**Listed records**
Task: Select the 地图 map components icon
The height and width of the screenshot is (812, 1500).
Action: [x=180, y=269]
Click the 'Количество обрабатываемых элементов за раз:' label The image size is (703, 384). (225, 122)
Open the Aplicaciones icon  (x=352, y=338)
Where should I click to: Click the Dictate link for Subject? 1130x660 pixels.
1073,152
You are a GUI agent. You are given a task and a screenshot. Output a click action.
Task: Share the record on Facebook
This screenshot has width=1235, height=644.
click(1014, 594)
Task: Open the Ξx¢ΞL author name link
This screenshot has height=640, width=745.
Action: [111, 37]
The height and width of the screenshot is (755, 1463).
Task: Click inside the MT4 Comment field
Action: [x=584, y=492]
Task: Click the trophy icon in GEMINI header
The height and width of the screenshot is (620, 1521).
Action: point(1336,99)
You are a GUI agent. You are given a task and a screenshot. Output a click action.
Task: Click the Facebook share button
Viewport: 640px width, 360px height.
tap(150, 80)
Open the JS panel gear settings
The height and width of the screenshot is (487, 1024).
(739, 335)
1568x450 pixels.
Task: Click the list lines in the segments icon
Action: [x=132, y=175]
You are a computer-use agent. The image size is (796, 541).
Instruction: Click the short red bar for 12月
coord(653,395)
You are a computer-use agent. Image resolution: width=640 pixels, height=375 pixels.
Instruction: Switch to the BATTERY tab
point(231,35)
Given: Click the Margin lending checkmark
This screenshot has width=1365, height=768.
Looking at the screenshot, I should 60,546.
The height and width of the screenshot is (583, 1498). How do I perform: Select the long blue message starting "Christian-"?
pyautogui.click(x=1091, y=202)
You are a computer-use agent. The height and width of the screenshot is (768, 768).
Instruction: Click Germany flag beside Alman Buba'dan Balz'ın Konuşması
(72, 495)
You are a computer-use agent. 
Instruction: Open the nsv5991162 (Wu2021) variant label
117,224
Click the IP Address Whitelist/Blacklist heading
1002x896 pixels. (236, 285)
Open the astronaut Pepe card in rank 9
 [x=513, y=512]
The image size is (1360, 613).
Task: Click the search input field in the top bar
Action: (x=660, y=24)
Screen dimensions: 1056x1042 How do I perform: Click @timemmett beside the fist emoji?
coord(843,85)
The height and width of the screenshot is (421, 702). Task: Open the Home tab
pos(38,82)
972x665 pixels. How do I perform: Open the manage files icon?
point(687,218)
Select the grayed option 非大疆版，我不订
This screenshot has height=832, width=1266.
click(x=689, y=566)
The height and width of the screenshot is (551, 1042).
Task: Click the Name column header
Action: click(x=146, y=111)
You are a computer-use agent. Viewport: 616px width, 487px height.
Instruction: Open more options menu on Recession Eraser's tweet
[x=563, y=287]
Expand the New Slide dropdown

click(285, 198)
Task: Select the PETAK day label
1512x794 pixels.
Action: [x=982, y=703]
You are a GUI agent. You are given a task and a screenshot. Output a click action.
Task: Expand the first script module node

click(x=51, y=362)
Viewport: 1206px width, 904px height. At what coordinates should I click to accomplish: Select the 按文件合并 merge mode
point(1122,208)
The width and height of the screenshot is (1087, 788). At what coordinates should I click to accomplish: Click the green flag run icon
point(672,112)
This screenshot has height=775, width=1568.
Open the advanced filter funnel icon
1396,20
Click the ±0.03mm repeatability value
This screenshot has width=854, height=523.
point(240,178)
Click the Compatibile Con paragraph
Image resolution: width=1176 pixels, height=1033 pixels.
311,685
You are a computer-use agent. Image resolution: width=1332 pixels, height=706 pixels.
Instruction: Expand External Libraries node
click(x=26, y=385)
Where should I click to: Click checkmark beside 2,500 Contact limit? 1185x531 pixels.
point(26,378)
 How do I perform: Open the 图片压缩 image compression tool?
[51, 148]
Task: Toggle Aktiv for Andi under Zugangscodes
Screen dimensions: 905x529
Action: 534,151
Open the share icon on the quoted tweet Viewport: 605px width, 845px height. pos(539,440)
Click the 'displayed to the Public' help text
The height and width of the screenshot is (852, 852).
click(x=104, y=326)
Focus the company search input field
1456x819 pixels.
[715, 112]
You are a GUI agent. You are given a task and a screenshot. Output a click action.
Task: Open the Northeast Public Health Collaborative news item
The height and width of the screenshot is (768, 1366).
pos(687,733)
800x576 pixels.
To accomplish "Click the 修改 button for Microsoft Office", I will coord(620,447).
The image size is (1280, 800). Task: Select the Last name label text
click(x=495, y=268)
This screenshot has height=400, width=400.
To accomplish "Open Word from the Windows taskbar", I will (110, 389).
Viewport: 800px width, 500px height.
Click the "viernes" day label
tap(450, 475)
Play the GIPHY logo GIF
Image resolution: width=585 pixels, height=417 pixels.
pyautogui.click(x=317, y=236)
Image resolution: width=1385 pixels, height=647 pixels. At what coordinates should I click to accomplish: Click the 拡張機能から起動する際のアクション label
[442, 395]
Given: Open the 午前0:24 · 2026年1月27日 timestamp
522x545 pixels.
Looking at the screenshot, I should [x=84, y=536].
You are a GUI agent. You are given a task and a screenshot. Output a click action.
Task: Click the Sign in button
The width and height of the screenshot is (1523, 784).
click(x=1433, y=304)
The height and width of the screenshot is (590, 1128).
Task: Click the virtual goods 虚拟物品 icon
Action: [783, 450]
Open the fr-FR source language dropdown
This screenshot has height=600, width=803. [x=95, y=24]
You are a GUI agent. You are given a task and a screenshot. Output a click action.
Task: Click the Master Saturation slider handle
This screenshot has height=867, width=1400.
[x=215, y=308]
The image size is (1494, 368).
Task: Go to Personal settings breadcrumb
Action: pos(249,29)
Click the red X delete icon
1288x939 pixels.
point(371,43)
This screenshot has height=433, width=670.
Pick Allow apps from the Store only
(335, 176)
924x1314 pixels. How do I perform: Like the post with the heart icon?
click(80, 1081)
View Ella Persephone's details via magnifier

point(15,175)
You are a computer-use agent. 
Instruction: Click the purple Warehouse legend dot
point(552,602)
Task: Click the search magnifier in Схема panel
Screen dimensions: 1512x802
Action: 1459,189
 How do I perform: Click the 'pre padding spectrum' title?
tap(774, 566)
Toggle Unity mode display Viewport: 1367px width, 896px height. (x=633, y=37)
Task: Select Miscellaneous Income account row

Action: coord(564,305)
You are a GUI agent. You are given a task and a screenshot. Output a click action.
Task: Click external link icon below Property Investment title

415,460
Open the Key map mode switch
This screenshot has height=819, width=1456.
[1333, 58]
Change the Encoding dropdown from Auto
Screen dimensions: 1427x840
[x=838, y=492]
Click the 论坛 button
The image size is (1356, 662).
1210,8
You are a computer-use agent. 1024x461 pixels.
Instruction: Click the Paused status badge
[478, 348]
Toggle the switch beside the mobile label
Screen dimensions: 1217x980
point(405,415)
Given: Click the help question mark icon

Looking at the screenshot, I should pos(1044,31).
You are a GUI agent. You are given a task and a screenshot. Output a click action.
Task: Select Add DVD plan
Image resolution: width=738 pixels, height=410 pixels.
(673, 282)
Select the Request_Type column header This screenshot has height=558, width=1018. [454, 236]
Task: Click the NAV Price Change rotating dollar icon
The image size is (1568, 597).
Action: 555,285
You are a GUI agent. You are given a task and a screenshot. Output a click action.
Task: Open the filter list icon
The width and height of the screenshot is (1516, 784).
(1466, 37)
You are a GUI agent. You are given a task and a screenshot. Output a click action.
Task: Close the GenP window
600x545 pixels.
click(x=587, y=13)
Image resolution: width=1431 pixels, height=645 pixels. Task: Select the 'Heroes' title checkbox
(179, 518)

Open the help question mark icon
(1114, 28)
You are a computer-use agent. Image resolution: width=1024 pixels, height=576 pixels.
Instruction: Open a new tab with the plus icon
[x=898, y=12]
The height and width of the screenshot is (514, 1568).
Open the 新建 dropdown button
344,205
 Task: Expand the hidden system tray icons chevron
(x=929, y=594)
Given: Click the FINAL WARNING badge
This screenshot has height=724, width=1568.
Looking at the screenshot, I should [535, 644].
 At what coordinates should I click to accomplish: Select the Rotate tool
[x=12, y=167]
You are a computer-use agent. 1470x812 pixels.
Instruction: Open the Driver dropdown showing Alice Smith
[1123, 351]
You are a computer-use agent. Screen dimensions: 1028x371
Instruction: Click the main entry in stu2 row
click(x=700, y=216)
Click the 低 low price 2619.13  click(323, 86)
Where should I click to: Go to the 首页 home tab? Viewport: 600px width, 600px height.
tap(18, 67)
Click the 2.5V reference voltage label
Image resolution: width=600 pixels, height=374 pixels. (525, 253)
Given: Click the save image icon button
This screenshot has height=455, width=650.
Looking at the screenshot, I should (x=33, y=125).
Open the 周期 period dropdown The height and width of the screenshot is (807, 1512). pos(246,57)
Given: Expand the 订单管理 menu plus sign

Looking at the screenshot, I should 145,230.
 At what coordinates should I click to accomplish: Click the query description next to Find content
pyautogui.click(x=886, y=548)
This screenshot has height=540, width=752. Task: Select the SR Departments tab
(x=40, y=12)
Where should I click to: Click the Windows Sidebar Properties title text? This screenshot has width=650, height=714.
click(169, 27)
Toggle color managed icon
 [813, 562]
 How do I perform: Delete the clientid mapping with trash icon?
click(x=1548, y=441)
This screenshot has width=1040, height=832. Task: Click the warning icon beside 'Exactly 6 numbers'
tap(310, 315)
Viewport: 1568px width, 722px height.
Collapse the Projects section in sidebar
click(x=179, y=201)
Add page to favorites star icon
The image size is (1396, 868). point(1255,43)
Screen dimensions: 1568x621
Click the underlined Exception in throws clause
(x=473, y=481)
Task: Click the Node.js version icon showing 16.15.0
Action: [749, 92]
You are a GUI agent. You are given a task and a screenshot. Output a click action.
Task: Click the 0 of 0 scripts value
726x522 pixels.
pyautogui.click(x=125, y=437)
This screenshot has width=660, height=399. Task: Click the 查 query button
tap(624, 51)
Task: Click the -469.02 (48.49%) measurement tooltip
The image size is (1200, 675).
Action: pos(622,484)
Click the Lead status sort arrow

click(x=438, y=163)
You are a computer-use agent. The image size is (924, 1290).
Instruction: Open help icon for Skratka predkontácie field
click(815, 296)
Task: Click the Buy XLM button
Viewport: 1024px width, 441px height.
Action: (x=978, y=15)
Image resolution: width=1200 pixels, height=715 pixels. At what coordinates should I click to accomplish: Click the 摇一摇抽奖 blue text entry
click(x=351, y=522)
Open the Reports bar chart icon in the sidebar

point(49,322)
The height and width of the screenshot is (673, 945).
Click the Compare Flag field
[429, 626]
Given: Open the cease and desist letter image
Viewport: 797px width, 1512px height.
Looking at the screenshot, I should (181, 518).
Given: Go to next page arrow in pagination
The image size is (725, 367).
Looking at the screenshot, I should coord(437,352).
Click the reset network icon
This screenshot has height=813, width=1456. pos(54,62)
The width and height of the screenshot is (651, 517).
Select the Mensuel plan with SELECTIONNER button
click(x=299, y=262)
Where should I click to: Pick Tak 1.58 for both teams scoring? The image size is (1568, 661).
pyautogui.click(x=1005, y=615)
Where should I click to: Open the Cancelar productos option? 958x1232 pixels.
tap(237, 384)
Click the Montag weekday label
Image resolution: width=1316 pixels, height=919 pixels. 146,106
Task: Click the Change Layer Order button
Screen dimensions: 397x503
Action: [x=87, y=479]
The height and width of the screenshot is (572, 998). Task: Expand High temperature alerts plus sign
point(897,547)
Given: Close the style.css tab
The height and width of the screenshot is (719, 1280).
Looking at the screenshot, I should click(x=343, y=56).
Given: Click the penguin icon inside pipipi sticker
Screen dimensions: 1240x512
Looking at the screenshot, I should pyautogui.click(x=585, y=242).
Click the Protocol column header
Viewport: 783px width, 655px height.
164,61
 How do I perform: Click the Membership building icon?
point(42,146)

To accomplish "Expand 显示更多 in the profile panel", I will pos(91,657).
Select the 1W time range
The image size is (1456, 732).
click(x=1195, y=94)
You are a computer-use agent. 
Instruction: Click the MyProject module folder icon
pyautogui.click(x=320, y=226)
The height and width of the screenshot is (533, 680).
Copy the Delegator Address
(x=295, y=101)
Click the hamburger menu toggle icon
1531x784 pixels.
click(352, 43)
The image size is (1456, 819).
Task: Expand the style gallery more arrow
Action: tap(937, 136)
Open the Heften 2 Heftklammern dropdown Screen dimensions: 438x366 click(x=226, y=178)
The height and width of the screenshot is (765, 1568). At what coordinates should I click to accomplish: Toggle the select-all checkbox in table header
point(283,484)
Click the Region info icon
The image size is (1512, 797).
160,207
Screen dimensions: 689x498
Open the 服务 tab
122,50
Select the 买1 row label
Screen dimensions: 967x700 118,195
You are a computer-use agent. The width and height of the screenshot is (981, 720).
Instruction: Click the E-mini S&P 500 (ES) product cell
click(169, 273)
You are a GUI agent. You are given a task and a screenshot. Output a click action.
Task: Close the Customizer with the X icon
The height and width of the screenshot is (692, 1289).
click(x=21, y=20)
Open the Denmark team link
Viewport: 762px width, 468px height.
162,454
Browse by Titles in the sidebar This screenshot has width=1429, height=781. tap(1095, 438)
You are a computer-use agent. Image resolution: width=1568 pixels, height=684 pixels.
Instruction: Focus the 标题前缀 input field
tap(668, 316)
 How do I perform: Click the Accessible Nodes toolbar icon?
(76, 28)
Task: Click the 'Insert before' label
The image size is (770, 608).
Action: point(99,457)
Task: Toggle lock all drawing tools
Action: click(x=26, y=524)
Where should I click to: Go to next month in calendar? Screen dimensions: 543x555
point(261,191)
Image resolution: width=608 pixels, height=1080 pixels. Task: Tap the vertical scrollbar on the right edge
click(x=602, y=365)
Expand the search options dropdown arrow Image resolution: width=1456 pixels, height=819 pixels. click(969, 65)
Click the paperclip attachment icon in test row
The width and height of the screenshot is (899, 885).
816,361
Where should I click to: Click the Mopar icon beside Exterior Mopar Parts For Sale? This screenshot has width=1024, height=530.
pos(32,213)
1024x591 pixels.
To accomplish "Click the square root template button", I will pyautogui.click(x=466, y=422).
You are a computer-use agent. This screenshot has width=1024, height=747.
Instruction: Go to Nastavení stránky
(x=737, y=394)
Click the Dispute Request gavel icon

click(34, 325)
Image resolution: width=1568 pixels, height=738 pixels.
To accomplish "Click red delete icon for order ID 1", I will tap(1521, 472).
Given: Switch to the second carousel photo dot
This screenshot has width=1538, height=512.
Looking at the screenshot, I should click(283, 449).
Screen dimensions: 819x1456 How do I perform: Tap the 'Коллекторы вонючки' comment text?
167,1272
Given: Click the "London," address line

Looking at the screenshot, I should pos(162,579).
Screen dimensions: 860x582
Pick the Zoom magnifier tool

**What to do**
Could you copy the listing above word for word, from the line with "You are a computer-use agent. Image resolution: width=1568" to the line with "will pyautogui.click(x=466, y=422).", including both of those lines?

**Output for this task**
You are a computer-use agent. Image resolution: width=1568 pixels, height=684 pixels.
Instruction: Focus the 标题前缀 input field
tap(668, 316)
 How do I perform: Click the Accessible Nodes toolbar icon?
(76, 28)
Task: Click the 'Insert before' label
The image size is (770, 608).
Action: point(99,457)
Task: Toggle lock all drawing tools
Action: click(x=26, y=524)
Where should I click to: Go to next month in calendar? Screen dimensions: 543x555
point(261,191)
Image resolution: width=608 pixels, height=1080 pixels. Task: Tap the vertical scrollbar on the right edge
click(x=602, y=365)
Expand the search options dropdown arrow Image resolution: width=1456 pixels, height=819 pixels. click(969, 65)
Click the paperclip attachment icon in test row
The width and height of the screenshot is (899, 885).
816,361
Where should I click to: Click the Mopar icon beside Exterior Mopar Parts For Sale? This screenshot has width=1024, height=530.
pos(32,213)
1024x591 pixels.
To accomplish "Click the square root template button", I will pyautogui.click(x=466, y=422).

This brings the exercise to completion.